SARA ANDRADE
Alguien había dicho que el calor te baja al cuerpo, que el calor tiene la misma particularidad de la gravedad: te baja al suelo, te clava a la tierra. El calor inflama, pero no eleva. No es una sensación tan grácil como la del frío, que remite a Elsa en su castillo de hielo, erigiendo capiteles con un movimiento de su delgada mano, rodeada de ventiscas azules y copos de nueve. El calor es pesado y pegajoso e invasivo. Recuerda más al ámbar en el que encontraron a los insectos del Pleistoceno, atrapados perpetuamente en una gota cálida, lenta y terrible.
Así me siento. Estoy acostada en mi cama y pienso que voy a vivir toda la vida en este sopor. Estoy sudando sólo de pensar en escribir esta columna, como si el movimiento invisible de mis neuronas fuera tan pesado como correr hacia el cerro. Mis gatos están acostados en el suelo, vencidos por la temperatura. Me pregunto si no tendrán un punto. Me pregunto por qué, súbitamente furiosa, nos inventamos la tontería de la cama y de las sábanas y de la ropa y de la propiedad privada, cuando podíamos habernos evitado este calor infernal viviendo todavía en la fresca sombra de la cueva ancestral.

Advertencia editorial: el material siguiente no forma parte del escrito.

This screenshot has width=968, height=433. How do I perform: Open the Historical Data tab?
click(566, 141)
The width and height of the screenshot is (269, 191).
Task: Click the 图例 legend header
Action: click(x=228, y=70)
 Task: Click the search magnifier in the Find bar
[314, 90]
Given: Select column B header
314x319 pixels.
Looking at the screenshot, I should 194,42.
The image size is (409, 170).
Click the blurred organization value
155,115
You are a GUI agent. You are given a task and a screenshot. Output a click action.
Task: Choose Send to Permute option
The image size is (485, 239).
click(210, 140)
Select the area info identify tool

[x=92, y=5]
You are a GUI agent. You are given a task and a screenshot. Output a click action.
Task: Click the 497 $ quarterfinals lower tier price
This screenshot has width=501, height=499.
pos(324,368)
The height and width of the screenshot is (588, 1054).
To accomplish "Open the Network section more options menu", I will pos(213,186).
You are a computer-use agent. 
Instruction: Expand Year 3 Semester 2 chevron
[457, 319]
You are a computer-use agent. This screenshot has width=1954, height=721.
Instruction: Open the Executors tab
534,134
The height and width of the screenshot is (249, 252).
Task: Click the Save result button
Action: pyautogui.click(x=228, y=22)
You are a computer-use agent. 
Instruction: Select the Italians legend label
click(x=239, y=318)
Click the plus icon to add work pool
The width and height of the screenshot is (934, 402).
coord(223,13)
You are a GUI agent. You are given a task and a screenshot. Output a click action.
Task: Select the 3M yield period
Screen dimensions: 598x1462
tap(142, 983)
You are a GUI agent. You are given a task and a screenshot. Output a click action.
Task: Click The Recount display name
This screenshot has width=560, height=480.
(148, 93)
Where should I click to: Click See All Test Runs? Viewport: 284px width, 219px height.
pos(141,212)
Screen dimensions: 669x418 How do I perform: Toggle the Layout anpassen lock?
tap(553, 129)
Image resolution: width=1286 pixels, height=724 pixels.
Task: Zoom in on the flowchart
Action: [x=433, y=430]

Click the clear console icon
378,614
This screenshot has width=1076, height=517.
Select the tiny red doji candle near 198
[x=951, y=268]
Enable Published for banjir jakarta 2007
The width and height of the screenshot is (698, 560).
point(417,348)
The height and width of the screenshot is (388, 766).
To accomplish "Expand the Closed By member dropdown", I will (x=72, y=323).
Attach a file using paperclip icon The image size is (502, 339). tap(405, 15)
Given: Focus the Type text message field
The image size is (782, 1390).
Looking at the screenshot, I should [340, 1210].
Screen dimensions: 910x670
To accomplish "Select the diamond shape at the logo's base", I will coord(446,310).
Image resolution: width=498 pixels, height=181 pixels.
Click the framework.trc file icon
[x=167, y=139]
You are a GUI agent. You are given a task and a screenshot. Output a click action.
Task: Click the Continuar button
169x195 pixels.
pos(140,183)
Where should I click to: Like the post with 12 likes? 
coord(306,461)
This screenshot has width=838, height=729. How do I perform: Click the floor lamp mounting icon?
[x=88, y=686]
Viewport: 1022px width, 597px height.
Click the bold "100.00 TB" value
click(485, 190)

Ese es el tipo de pensamientos irracionales que nacen con el calor. Y sin pecar de eugenista, tampoco, que de eso no se trata. No quiero equiparar a las culturas del ecuador, del desierto, de la jungla con pensamientos bajos, con comportamientos salvajes, producidos por el ardor del sol. Porque no creo que sea válido y porque creo que mi incomodidad no nace de que yo sea del semidesierto, sino que nace más bien de mi impotencia por hacer algo que erradique mi sudoración. Voy de lo micro a lo macro. Abro la ventana, prendo el ventilador y me quito los zapatos. No es suficiente. Así que bajo a la cocina por un vaso de agua con hielos. Pero no hay hielos. Así que tengo que ir al Oxxo a comprar agua congelada. Y para ir al Oxxo, tengo que ir en carro y agregarla más combustible al incendio de nuestra atmósfera.
Pienso en que Elon Musk debe estar muy fresco desde su Cybertruck mata niños. Pienso que al 1% le debe importar un comino que los tristes aldeanos al servicio de su feudo filosofan sobre si es más conveniente para el alma e ir al Oxxo a comprar hilo y no sudar. Pienso que Zacatecas estaba tan acostumbrado a vivir en unos perpetuos 18 grados, que no tenemos infraestructura ni para el calor ni para el frío y que el embate del cambio climático nos encuentra como gatos de casa: confiados, panzones y confundidos.
Así que no me queda de otra más que seguir la gran sabiduría de mi gato el más gordo: me tumbo en el suelo y me alegro de que el vitropiso esté frío y oloroso a Fabuloso de lavanda. A nosotros los pobres nos quedan pocos placeres y, sumisos ante al calor, debemos dejarnos caer al suelo, hasta que los aires de la revolución nos levanten.